▶ [DATASET ENTRIES]

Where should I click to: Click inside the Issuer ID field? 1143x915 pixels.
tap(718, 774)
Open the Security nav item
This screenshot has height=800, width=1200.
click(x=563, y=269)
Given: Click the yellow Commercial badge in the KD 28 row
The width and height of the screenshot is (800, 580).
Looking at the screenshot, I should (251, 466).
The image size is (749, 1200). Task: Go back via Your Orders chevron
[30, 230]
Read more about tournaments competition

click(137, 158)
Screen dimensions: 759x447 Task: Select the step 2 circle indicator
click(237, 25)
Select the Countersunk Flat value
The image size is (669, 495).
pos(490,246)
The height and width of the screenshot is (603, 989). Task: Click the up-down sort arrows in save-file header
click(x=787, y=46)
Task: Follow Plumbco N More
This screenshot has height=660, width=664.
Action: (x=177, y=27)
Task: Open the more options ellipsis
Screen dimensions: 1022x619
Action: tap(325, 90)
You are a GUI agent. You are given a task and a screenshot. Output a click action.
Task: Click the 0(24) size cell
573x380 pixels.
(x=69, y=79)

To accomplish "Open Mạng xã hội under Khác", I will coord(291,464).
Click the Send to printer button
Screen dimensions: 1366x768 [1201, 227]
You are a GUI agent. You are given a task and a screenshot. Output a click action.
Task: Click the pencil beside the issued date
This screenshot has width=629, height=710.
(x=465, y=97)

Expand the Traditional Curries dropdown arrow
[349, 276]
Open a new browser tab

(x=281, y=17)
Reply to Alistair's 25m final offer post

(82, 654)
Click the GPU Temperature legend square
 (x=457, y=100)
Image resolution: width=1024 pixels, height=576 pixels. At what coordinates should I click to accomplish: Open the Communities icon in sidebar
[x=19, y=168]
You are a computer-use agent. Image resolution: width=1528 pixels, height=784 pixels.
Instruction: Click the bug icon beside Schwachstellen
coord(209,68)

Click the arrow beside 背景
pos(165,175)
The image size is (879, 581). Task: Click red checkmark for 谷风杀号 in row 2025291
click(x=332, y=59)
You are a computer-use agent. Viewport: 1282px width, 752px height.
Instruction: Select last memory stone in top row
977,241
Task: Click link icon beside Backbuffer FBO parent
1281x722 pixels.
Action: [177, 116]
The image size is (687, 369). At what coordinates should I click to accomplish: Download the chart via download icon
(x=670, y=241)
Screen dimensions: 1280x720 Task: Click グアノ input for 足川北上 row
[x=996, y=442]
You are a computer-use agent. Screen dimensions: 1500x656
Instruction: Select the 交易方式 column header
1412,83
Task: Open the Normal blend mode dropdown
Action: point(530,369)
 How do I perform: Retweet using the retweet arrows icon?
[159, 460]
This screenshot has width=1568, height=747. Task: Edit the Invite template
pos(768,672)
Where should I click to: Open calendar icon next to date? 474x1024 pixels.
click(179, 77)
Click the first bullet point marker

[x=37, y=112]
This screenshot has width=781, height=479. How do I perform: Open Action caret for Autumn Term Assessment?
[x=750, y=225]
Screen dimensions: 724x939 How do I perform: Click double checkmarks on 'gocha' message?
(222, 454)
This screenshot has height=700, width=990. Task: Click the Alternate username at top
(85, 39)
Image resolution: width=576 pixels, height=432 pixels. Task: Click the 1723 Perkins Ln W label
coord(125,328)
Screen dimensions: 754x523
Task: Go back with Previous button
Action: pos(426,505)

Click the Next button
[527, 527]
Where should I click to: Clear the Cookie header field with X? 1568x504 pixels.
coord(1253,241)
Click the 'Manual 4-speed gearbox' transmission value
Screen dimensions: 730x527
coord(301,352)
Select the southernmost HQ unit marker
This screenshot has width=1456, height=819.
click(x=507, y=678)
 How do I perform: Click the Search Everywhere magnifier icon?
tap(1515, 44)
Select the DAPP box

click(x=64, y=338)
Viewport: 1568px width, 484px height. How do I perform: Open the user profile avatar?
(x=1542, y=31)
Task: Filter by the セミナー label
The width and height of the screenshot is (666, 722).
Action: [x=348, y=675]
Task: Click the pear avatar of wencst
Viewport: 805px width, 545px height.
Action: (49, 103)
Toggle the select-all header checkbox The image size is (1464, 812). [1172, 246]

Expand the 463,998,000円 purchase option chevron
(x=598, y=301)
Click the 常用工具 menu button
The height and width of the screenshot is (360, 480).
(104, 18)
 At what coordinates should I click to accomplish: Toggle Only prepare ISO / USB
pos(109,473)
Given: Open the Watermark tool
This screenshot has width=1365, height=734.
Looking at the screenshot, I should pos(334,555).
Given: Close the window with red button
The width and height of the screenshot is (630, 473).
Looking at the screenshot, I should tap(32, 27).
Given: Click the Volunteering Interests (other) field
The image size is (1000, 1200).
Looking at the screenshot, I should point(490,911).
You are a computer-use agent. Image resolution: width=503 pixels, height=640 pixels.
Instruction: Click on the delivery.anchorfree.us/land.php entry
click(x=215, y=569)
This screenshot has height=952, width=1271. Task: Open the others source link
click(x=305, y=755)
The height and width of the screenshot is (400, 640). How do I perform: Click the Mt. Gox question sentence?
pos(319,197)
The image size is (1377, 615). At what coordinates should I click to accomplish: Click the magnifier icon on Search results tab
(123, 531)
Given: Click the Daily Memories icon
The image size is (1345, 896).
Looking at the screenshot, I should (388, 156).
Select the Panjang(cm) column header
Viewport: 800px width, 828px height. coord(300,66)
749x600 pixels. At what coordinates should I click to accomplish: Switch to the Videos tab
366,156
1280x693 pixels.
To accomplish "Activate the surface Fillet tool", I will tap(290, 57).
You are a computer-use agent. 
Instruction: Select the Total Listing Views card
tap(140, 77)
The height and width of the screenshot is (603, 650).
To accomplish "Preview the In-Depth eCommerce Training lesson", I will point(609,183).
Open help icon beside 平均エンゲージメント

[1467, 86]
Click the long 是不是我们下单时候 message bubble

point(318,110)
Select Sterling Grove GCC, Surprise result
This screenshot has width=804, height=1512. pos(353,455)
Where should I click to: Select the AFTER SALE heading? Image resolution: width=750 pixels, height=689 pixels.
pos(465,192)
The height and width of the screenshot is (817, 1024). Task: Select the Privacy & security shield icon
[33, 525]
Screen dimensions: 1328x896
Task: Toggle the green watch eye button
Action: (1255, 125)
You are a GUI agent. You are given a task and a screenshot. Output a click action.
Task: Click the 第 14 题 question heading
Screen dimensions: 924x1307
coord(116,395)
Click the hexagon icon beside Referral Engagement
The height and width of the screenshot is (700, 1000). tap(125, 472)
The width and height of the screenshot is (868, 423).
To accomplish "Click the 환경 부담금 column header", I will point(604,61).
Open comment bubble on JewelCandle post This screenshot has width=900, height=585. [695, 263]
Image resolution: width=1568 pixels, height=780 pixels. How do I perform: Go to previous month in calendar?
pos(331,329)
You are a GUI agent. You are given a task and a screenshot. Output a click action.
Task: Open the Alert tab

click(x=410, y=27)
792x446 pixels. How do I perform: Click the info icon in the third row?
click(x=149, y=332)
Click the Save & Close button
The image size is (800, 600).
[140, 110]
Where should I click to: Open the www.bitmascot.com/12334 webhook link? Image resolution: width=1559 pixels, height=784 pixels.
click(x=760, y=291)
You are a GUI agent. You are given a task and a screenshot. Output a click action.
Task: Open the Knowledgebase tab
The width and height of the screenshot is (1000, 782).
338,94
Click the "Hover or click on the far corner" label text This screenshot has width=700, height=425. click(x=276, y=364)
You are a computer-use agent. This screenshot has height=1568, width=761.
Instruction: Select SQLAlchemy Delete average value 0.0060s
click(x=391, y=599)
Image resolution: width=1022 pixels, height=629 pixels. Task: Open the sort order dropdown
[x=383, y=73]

▶ [PROBLEM]
Retrieve all lines from the data that contain the string "tool".

▶ [REPLY]
Given: Open the Watermark tool
To accomplish "Activate the surface Fillet tool", I will tap(290, 57).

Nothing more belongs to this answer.